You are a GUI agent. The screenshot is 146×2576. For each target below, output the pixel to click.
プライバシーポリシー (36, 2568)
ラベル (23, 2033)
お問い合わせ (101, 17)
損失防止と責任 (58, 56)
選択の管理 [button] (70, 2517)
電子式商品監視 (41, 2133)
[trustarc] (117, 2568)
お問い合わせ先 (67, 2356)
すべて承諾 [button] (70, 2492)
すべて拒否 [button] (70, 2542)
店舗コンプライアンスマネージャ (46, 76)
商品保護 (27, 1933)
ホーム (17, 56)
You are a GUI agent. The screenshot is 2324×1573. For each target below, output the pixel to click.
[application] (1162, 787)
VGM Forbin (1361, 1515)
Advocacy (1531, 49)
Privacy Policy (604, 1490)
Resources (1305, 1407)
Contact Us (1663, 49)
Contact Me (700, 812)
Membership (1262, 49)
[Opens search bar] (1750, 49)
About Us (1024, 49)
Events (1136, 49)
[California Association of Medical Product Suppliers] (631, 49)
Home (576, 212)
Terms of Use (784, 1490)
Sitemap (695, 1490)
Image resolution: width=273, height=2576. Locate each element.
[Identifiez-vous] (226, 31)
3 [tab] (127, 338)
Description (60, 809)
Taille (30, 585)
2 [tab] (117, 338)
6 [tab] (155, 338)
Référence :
+-------+
WORK ORDER:
Whenever the string "output" appears on a line of the material, that line counts; report the count and nothing else.

SOLUTION:
2